++++ Page extract ++++

The Board of Public Works voted Wednesday to keep the state property tax rates on real property and property owned by public utilities at the current levels.
“Our administration will remain committed to fiscal responsibility and prudent capital spending,” said Gov. Larry Hogan, one of the board’s three members.
The rate for the coming fiscal year will remain at 11.2 cents per $100 of assessed value. That portion is on top of local and municipal property tax rates.
Utilities will continue to pay 28 cents per $100 of assessed value.
Funds raised by the property taxes go toward repaying state bonds for capital projects.
A large portion of that spending goes toward state aid for local school construction and renovation projects.
During the recent Great Recession, the state pulled cash from dedicated funds, including Program Open Space and the Transportation Trust Fund, to pay for ongoing budget expenses. The state used bonds to replace the cash taken from those accounts, which also caused the state to make larger debt payments.
The state will spend as much as $287 million in the coming fiscal year to offset the bond repayments not covered by the state’s property taxes.
Lawmakers had been asked this year to consider the possibility of a state property tax increase.
“I understand it was just a recommendation, but I was in the legislature for 20 years, when something like that pops up on an opportunity list, it often becomes reality,” said Comptroller Peter Franchot, another board member.

++++

Set of tasks -
**A.** In the article on state property tax rates, why did the state end up making larger debt payments?
**B.** Write the next part of the article on state property tax rates, picking up after Comptroller Peter Franchot's remark.
The listing that comes next is separate material and has no connection to the article on state property tax rates.

++++ Provided material ++++

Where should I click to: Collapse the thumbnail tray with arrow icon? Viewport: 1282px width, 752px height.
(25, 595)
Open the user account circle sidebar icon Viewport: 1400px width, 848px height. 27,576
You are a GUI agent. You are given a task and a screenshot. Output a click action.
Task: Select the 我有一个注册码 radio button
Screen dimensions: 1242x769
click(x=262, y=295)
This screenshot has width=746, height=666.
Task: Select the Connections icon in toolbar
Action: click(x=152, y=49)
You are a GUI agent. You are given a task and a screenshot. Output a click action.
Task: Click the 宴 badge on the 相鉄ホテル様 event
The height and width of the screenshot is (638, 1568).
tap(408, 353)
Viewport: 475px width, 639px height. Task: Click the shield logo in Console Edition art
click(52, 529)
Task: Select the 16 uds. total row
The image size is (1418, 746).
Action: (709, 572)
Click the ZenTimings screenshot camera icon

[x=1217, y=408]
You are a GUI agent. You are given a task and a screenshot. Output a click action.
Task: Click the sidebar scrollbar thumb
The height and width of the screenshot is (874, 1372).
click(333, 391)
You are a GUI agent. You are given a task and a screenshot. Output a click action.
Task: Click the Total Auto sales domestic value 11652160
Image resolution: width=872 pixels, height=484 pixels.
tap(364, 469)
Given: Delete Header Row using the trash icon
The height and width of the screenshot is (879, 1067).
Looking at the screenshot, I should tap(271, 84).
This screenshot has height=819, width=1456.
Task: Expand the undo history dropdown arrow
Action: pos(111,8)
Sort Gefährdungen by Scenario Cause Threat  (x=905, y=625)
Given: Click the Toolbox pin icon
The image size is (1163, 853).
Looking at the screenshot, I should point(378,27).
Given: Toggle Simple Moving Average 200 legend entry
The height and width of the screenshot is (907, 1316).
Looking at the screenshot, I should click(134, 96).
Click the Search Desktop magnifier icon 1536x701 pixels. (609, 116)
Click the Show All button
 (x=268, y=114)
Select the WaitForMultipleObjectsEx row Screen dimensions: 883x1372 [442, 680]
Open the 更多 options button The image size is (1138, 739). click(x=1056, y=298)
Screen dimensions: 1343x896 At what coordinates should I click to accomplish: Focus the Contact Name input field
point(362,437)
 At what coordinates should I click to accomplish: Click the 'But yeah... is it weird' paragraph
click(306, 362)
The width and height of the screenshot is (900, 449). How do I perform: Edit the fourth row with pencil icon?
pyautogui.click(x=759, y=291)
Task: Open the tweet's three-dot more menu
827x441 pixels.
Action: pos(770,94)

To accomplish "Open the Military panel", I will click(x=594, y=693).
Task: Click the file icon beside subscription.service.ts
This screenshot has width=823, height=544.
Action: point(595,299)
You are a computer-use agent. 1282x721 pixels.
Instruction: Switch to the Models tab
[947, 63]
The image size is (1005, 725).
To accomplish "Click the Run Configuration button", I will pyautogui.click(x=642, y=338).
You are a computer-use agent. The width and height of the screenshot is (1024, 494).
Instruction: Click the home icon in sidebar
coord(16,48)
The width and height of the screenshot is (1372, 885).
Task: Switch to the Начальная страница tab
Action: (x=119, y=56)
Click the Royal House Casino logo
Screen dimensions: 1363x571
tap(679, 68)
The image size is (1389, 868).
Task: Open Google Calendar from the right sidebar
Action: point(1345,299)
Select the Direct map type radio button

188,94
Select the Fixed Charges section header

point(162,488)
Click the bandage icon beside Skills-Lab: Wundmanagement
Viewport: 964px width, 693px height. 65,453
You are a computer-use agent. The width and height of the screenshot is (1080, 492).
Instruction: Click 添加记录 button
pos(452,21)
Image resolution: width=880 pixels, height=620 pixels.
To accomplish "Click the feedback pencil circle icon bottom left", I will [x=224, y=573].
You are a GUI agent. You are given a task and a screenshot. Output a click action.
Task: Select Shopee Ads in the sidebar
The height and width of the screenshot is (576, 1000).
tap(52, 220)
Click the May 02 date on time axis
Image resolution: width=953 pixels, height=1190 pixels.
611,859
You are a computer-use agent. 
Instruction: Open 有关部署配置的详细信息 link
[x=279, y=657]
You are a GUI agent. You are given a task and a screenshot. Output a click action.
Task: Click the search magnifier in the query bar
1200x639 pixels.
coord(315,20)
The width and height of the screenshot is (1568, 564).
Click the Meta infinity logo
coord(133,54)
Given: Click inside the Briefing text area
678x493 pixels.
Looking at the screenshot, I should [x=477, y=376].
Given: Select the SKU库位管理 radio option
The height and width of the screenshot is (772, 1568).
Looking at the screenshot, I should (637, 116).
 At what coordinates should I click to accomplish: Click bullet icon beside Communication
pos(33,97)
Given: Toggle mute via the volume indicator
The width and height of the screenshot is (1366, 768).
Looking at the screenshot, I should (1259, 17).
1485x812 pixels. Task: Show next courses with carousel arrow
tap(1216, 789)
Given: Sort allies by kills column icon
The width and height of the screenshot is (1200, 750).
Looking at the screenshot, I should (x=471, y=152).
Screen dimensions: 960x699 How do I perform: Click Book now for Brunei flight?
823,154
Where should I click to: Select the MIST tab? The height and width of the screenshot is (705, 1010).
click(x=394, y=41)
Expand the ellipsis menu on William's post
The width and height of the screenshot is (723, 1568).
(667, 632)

++++

Exercise results -
**A.** During the Great Recession, the state pulled cash from dedicated funds such as Program Open Space and the Transportation Trust Fund to pay ongoing budget expenses. It then used bonds to replace that cash, which caused the larger debt payments.

**B.**
The General Assembly passed a budget for the coming year that contained no income or property tax increases. Those same lawmakers will be looking for additional revenues next year as they attempt to cobble together ways to pay for a massive increase in education spending recommended by the Kirwan Commission.
That plan is estimated to cost $4 billion annually, not including inflationary increases, once it is phased in over a decade.
The implementation of the Kirwan recommendations and the coming search for cash to pay for them comes at the same time that economists warn of an impending downturn in the economy.
“I think raising the state property tax rate would unnecessarily inject uncertainty and instability into the lives of hard-working homeowners, especially with an economic downturn potentially on the horizon,” said Franchot. “I can eliminate the potentially.
There is going to be an economic downturn because one always happens, and we need to be prepared.”